### TEKS YANG DITAMPILKAN
= = = = =
REPUBLIKA.CO.ID, JAKARTA -- Pada 1988, sekelompok peneliti di London sempat memberikan prediksi dan peringatan mengenai cacar monyet. Wabah cacar monyet yang terjadi saat ini tampaknya membuktikan bahwa prediksi tersebut benar.
"Rerata besaran dan durasi epidemi cacar monyet akan meningkat," tulis tim peneliti, seperti dilansir NPR, Selasa (31/5/2022).
Pada saat itu, cacar monyet merupakan penyakit yang sangat langka. Bahkan di Afrika Barat dan Tengah, tenaga kesehatan hanya mendeteksi beberapa kasus cacar monyet dalam setahun.
Pasien-pasien cacar monyet pada waktu itu hanya tertular penyakit melalui tikus atau primata yang terinfeksi. Selanjutnya, pasien menularkan virus kepada sedikit orang. Penularan antaramanusia sangat terbatas.
Meski begitu, para peneliti menilai kasus cacar monyet yang saat itu masih sporadis akan berkembang secara geografis, baik dalam jumlah maupun luas penyebaran. Semua laporan ilmiah mengenai cacar monyet dari berbagai wabah di masa lalu juga selalu menyertakan peringatan mengenai pentingnya persiapan untuk menghadapi lebih banyak wabah di masa mendatang.
"Prediksi tersebut telah terbukti benar," ungkap dokter spesialis penyakit menular dari Emory University Boghuma Titanji.
= = = = =
### CUPLIKAN DATA
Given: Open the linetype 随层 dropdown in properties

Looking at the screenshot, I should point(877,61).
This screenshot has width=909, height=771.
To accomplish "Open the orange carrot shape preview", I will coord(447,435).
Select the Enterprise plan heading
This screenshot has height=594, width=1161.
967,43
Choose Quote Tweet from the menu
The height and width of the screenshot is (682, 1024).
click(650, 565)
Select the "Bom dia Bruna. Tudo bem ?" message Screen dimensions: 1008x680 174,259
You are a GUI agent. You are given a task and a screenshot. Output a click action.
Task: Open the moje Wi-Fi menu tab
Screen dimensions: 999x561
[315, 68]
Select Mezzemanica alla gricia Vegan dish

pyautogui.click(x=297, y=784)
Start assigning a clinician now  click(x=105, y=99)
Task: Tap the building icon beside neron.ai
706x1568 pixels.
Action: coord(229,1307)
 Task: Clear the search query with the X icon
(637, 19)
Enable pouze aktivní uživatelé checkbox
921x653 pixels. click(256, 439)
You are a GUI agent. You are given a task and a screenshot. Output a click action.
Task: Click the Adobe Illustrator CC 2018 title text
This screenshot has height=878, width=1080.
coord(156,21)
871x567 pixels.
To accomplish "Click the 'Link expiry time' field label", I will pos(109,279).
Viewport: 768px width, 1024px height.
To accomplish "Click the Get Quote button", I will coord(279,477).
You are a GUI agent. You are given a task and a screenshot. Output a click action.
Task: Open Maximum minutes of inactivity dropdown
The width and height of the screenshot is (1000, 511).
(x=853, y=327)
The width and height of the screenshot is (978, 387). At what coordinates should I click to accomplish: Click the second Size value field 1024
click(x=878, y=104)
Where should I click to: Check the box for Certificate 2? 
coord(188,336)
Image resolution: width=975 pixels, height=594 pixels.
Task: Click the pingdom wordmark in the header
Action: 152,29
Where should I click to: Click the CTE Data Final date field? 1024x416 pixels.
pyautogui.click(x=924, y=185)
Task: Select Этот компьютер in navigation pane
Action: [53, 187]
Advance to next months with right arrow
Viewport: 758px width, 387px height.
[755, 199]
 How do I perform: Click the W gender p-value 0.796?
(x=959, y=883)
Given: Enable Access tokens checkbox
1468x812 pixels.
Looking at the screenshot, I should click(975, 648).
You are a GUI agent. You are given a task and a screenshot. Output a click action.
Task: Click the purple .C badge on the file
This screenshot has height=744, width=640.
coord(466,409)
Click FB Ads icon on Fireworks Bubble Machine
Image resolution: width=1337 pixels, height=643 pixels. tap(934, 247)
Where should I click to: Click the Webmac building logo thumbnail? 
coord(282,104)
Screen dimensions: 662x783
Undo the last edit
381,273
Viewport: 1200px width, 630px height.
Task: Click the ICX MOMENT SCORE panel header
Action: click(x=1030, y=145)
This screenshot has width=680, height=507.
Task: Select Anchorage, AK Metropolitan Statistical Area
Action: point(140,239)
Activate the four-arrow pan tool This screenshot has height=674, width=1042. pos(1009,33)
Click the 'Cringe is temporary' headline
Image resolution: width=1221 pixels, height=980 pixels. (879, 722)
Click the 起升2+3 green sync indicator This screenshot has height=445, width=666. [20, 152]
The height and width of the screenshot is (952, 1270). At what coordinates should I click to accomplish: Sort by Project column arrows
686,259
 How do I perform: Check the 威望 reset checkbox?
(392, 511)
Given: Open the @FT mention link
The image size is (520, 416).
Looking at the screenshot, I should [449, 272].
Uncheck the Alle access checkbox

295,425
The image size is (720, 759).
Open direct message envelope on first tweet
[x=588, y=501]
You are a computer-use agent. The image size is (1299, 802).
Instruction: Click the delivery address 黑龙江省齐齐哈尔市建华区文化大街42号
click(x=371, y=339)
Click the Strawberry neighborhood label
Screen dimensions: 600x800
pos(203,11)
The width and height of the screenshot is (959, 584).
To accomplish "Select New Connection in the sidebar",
= = = = =
### DAFTAR TUGAS
**a.** Sebutkan semua nama wilayah geografis (kota atau kawasan) yang tercantum dalam teks tentang cacar monyet.
**b.** Salin bagian teks tentang cacar monyet di antara "Pasien-pasien cacar monyet" dan "di masa mendatang.", termasuk kedua batas tersebut.

### JAWABAN PER TUGAS
**a.** Jakarta, London, Afrika Barat, Afrika Tengah

**b.**
Pasien-pasien cacar monyet pada waktu itu hanya tertular penyakit melalui tikus atau primata yang terinfeksi. Selanjutnya, pasien menularkan virus kepada sedikit orang. Penularan antaramanusia sangat terbatas.
Meski begitu, para peneliti menilai kasus cacar monyet yang saat itu masih sporadis akan berkembang secara geografis, baik dalam jumlah maupun luas penyebaran. Semua laporan ilmiah mengenai cacar monyet dari berbagai wabah di masa lalu juga selalu menyertakan peringatan mengenai pentingnya persiapan untuk menghadapi lebih banyak wabah di masa mendatang.